Richard Troxell, president of House the Homeless, seconded Manor’s position. Troxell told In Fact Daily after the meeting, “I certainly understood what Manor was doing.  He thinks that we need to address the concerns of the working poor. And that’s not happening at this time. At a time when we’re in recession, do we really need to be passing a fare increase? I don’t think so. We’re pleased that the seniors and folks experiencing disabilities were excluded once again from the fare increase. But I think Mr.
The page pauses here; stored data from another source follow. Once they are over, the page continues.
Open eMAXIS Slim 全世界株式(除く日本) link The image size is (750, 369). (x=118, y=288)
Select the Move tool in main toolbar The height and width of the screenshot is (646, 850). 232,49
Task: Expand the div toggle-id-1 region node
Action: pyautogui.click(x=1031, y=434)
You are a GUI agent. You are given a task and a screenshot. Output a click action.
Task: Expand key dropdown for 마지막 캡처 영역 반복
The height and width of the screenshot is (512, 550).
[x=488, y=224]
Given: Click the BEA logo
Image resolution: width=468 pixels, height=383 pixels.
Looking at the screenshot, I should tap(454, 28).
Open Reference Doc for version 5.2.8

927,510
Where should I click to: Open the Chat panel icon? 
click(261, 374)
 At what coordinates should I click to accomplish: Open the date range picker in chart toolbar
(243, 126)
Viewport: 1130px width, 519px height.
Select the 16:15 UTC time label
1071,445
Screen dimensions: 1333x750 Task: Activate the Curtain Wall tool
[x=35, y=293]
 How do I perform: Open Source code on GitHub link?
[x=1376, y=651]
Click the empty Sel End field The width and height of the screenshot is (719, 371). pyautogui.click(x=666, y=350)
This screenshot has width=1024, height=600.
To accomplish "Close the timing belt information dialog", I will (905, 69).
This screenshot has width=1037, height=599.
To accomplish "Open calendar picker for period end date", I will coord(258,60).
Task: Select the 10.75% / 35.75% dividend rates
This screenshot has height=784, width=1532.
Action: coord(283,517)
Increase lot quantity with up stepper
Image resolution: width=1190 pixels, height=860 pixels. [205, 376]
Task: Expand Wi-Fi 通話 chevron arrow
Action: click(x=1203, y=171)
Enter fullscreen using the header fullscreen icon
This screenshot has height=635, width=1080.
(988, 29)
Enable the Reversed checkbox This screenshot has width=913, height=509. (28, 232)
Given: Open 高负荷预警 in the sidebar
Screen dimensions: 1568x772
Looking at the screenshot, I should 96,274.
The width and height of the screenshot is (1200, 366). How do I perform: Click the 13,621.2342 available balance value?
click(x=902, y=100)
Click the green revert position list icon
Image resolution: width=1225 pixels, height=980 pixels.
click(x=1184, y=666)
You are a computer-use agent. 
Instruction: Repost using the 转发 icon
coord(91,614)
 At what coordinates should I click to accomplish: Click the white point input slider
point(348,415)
Manor made some critical points that this is a disproportionate increase against the poor and the working poor.”  


But Manor said he isn’t against fare hikes per se, just fare hikes in this economic climate. “Staying on schedule with the August 2010 fare increase would have been okay with me,” he told In Fact Daily. “Then we would have had our sunset review report, which would have given us a better sense of the organization and where we could save and where we could generate more revenue.”


The Sunset Commission, which was created by the state legislature “to evaluate the governance, management, and operations of Capital Metro” is scheduled to issue its first report in April 2010.  


After the meeting, Cowman told In Fact Daily, “I think 25 cents is fair and reasonable. We did get the fare increase, which was our objective; it just wasn’t as much as I had hoped. We’re not a social services company; we’re a transit company, and we have social service partners, one hundred-fold, that work toward finding those that cannot afford to pay. And they find them and make arrangements with them by giving them fare passes. The way we did things in the past, giving things away, we can’t do now; it’s not feasible. Instead of giving everything away, we have to be sustainable. We have to start being responsible.”


In the end, the board voted 4-1 in favor of the proposal – which included the fare increase, the exemption for seniors and the disabled, and the rescheduling of the increase to late January. Manor was the only “no” vote, with Board Member John Treviño Jr. absent. Treviño has experienced health problems in recent months.


According to the transit agency’s Hume, the fare increases – which include a rise in the base single-ride rate, from 75 cents to one dollar; the 31-Day Metro Pass, from $18 to 28; the Express Bus 31-Day Pass, from $36 to 63; and the MetroRail 31-Day Pass, from $36 to 70 – will generate an estimated $2.3 million over the next fiscal year. Had the institution of a 25-cent fare for seniors and the disabled been approved, it would have generated an estimated $600,000 more for the year.